Collins said Henderson told him he was fine before the game, but it’s up to the manager to protect these players from themselves. Henderson had nothing — his velocity dipped to 89-90 mph from the 95 of his previous outings — and loaded the bases before Hansel Robles replaced him.

Robles and Jerry Blevins bailed out Collins. But when the Marlins put the tying run on in the eighth, he summoned Jeurys Familia for the five-out save. In April. For Game No. 8. On top of that, Familia was being used in consecutive games, and this was his fourth appearance in five days. He also has been battling a severe cold.

For a team sworn to protect its young pitching staff, this bordered on abusive so early in the season. And Collins had no problem saying he was motivated by the Mets’ disappointing 2-5 start. If the record had been reversed?

“I would never have done it,” Collins said. “He would have pitched the ninth inning and ninth inning only.”

Again, a startling admission for April. But Collins felt it was that important. Or someone did. The manager was spotted having a long conversation with Fred Wilpon before Tuesday night’s loss, and it seemed like too much of a coincidence for Collins to suddenly be so worried about the “perception” of his team during Wednesday’s postgame news conference.

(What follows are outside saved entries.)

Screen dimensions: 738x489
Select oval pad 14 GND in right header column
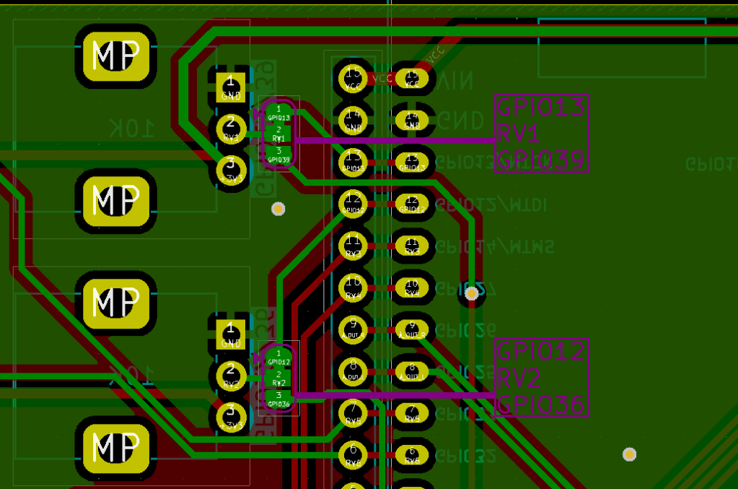(x=412, y=120)
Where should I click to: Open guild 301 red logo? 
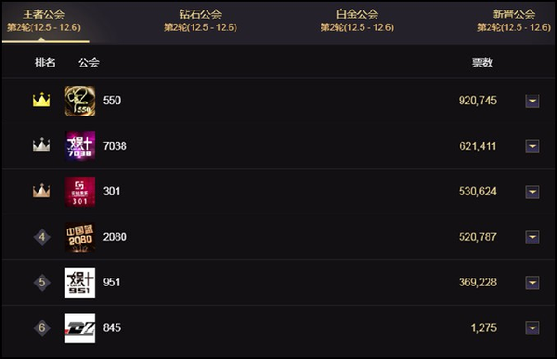click(x=80, y=192)
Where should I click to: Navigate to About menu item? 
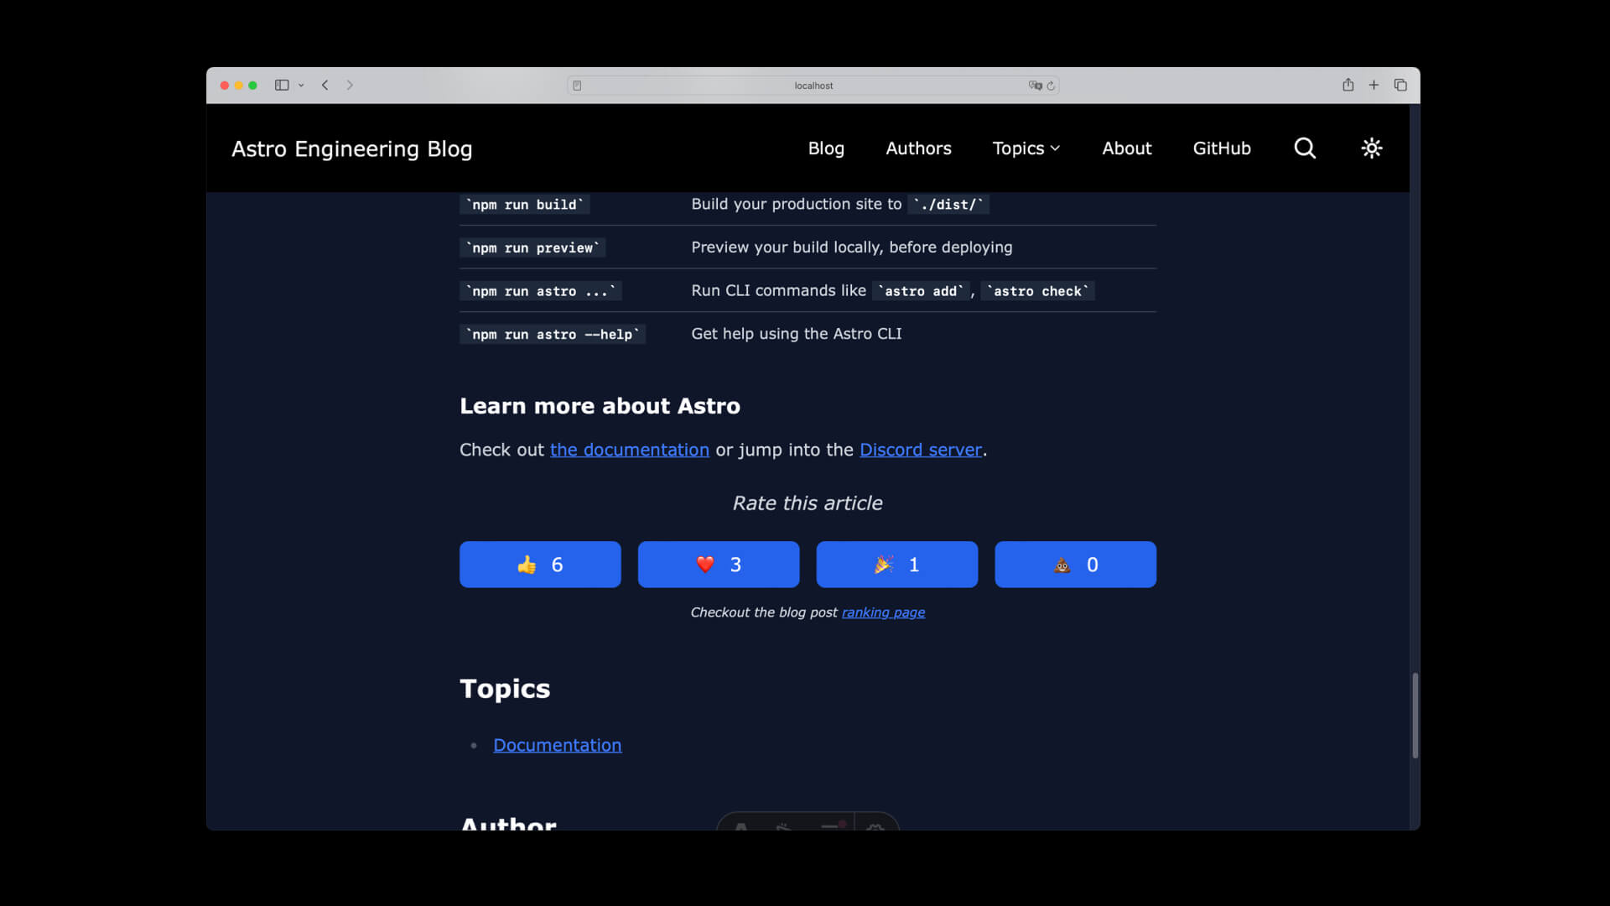pyautogui.click(x=1127, y=147)
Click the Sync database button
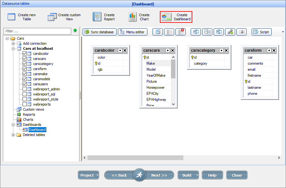Screen dimensions: 286x188 (x=99, y=32)
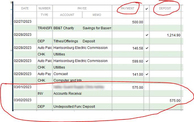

Collins said he was hearing “people” talk about the Mets showing “no energy” and being “overconfident” and “not taking things seriously.” But he didn’t specify where all this stuff was coming from, other than mentioning that he does read the newspapers and what’s written about the team.

We’re glad to hear that. We can use his $2 (or page views). But that’s not something managers usually cop to, if at all. And frankly, despite our taste for hyperbole, we’d never call an April 13th game a “must-win.” That’s crazy talk.

But Terry from Flushing did. And for the price he paid Wednesday, the Mets might have been better off losing.